McMinnville, Oregon - September 10, 2015 - TTR, the leading supplier of sales and use tax answers to the largest companies in the U.S., announced today that its website features the first-ever decision tree that allows businesses to quickly and accurately determine, in every state in the U.S., whether a software maintenance agreement is subject to sales or use tax. Using TTR's software maintenance decision tree, subscribers now have the ability to answer a short series of questions and immediately obtain a tax answer for the type of agreement they are researching. Subscribers can also compare results across all states.
Businesses have long struggled with the complexities of applying sales tax to software maintenance agreements. This is because the taxability of these agreements depends on several factors, including (1) whether the purchase of the agreement is mandatory or optional; (2) whether the software is custom or prewritten ("canned"); (3) how the software was delivered to the purchaser; (4) whether, under the agreement, the purchaser is entitled to support services, software updates, or both; (5) if the agreement includes software updates, how those updates are delivered to the purchaser; and (6) how the purchaser is invoiced.

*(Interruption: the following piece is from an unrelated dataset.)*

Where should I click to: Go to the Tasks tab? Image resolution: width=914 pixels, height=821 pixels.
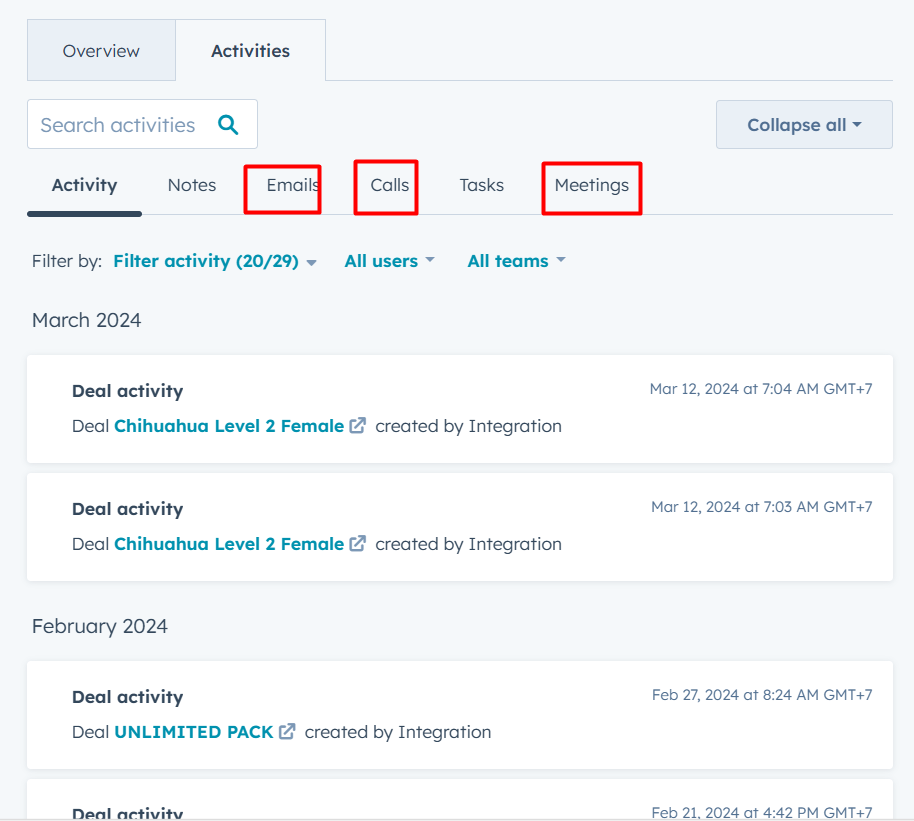click(x=481, y=185)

"This new feature will allow businesses that have entered into software maintenance agreements to feel secure knowing that such transactions are taxed accurately every time," said Ken Webster, Head of Research at TTR. "We have taken a body of law that requires hundreds of hours of legal research and put it together in a way that is accurate and simple to understand. It's exciting to think about the amount of time this will save our clients."
TTR is pleased to provide this additional content to its subscribers in the technology industry.